Passage given:
....

Cath Virginia / The Verge | Photo by Getty Images

The US Department of Justice accused Apple of operating an illegal monopoly in the smartphone market in an expansive new antitrust lawsuit that seeks to upend many of the ways Apple locks down iPhones.

The DOJ, along with 16 state and district attorneys general, accuses Apple of driving up prices for consumers and developers at the expense of making users more reliant on its phones. The parties allege that Apple “selectively” imposes contractual restrictions on developers and withholds critical ways of accessing the phone as a way to prevent competition from arising, according to the release.

“Apple exercises its monopoly power to extract more money from consumers, developers, content creators, artists, publishers, small businesses, and merchants, among others,” the DOJ wrote.

....

Raw data:
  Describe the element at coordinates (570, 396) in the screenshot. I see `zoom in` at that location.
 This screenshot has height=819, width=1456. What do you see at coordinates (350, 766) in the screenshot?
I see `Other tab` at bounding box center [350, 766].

....

What to do:
Carry on the news report about the Justice Department's antitrust lawsuit against Apple, starting right after its last sentence.

Reply to the task:
The government points to several different ways that Apple has allegedly illegally maintained its monopoly:

  • Disrupting “super apps” that encompass many different programs and could degrade “iOS stickiness” by making it easier for iPhone users to switch to competing devices
  • Blocking cloud-streaming apps for things like video games that would lower the need for more expensive hardware
  • Suppressing the quality of messaging between the iPhone and competing platforms like Android
  • Limiting the functionality of third-party smartwatches with its iPhones and making it harder for Apple Watch users to switch from the iPhone due to compatibility issues
  • Blocking third-party developers from creating competing digital wallets with tap-to-pay functionality for the iPhone

“Apple responded to competitive threats by imposing a series of ‘Whac-A-Mole’ contractual rules and restrictions”

“For years, Apple responded to competitive threats by imposing a series of ‘Whac-A-Mole’ contractual rules and restrictions that have allowed Apple to extract higher prices from consumers, impose higher fees on developers and creators, and to throttle competitive alternatives from rival technologies,” DOJ Antitrust Division Chief Jonathan Kanter said in a statement.

The case is being filed in the US District Court for the District of New Jersey. Attorneys general from New Jersey, Arizona, California, Connecticut, Maine, Michigan, Minnesota, New Hampshire, New York, North Dakota, Oklahoma, Oregon, Tennessee, Vermont, Wisconsin, and the District of Columbia joined the DOJ in the complaint.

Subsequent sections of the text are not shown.